Entre los del grupo hubo un momento de silencio y de estupor, pero á poco comenzaron á discutir y á vociferar. Ocampo les volvió la espalda en señal del más soberano desprecio. Ya no pudieron sufrir, y uno se levantó, y dirigiéndose á Ocampo, le dijo:

—Espero que mañana, antes de las seis, os presentareis aquí con vuestros testigos.

—Ahora mismo es mucho mejor, y dos de los señores serán mis testigos.

Dos de los concurrentes se levantaron, estrecharon la mano á Ocampo y se pusieron á su disposición.
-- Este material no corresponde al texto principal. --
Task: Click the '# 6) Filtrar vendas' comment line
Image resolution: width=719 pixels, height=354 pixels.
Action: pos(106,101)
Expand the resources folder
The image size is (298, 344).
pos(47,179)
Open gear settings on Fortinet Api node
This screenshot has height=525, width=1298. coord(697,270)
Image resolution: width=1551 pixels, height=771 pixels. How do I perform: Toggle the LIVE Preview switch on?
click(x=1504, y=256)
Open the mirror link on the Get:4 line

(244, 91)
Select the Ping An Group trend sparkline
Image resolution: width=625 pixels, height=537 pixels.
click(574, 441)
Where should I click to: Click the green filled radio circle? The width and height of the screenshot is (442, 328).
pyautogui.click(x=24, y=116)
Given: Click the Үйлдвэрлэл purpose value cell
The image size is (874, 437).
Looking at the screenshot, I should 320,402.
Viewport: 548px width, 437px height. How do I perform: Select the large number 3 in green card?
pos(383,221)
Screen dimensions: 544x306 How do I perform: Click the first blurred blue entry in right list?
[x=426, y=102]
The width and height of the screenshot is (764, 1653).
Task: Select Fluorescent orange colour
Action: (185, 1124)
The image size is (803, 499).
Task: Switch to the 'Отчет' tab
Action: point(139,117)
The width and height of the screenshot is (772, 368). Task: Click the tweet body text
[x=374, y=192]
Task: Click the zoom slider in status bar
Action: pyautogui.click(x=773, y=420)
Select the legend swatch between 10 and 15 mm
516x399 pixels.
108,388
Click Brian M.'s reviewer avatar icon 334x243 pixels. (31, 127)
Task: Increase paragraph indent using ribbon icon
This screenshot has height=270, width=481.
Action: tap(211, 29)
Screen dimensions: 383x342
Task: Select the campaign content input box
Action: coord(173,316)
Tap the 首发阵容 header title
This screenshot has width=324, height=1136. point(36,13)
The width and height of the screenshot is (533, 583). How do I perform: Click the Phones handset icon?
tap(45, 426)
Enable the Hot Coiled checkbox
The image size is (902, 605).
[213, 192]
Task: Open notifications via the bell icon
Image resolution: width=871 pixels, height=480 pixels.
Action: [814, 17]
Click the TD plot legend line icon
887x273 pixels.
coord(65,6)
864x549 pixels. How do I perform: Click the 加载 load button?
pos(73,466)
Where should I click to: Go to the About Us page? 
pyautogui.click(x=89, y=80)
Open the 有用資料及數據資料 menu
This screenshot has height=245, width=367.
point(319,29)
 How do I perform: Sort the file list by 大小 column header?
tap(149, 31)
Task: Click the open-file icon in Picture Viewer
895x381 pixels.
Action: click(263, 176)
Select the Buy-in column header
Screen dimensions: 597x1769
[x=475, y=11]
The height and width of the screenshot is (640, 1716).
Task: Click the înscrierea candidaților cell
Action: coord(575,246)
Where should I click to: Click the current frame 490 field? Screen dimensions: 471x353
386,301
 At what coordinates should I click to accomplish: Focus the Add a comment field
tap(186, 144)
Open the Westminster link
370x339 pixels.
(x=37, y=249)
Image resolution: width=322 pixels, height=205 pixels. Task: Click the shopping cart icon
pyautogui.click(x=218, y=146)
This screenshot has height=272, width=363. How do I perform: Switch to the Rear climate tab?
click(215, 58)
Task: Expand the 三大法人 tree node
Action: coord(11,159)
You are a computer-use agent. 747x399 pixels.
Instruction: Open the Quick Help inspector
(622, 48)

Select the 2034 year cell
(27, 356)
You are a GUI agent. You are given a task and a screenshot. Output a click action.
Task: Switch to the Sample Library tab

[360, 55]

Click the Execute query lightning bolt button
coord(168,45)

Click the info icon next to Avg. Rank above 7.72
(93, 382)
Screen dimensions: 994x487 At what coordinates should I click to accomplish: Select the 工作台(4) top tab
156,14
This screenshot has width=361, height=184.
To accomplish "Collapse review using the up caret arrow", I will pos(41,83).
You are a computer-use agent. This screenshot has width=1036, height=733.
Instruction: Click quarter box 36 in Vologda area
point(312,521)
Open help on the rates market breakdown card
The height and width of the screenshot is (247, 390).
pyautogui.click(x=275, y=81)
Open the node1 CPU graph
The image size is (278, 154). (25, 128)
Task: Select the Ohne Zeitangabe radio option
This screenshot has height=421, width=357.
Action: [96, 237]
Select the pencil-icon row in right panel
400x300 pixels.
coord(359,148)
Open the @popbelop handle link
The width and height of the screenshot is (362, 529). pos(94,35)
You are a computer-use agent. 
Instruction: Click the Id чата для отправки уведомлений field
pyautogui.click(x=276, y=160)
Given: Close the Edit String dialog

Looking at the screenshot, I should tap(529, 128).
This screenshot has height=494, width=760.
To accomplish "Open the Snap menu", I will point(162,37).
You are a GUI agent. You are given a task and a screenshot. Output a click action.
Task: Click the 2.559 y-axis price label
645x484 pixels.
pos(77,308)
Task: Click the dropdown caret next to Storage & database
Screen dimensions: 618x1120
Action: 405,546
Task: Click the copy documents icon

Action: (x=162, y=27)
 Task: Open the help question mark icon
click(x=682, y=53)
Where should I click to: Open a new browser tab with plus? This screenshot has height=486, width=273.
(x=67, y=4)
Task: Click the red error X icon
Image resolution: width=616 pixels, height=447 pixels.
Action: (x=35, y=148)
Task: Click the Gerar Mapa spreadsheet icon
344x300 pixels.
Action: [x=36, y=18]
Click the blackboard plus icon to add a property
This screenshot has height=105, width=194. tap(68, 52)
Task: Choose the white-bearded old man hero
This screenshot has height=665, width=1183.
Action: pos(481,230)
—¿Cuáles son vuestras instrucciones?

—Todo lo que queráis convenir lo acepto sin observación ninguna.

Al día siguiente, en un lugar aislado y apartado de Burdeos, tuvo lugar el duelo. Ocampo, que era menos diestro en la esgrima, salió herido y tuvo que estar en cama cerca de un mes. Su adversario le visitó y le satisfizo amplia y públicamente. Otros refieren que hubo un segundo encuentro, en que el adversario recibió una herida grave; pero de una manera ó de otra, Ocampo dejó bien puesto su honor y el de la patria. No vaya á creerse que era espadachín, pero sí hombre muy pundonoroso y delicado, y cuando creía tener razón y obrar conforme á su conciencia y á su deber, no conocía el miedo.

II

Algo más hay que contar de la vida privada de Ocampo. Tocóle en herencia una grande y productiva hacienda de campo en el Estado de Michoacán, que se llamaba Pateo. Era aún muy joven, y de pronto no se le juzgó á propósito para la dirección de sus propios negocios. A los pocos días de haber recibido sus bienes dió pruebas evidentes de su aptitud, y más que todo de su rara probidad.

La finca era extensa y valiosa; pero reportaba muchos gravámenes, y había, además, una cantidad de deudas pequeñas que satisfacer. La primera providencia de Ocampo fué llamar á todos sus acreedores.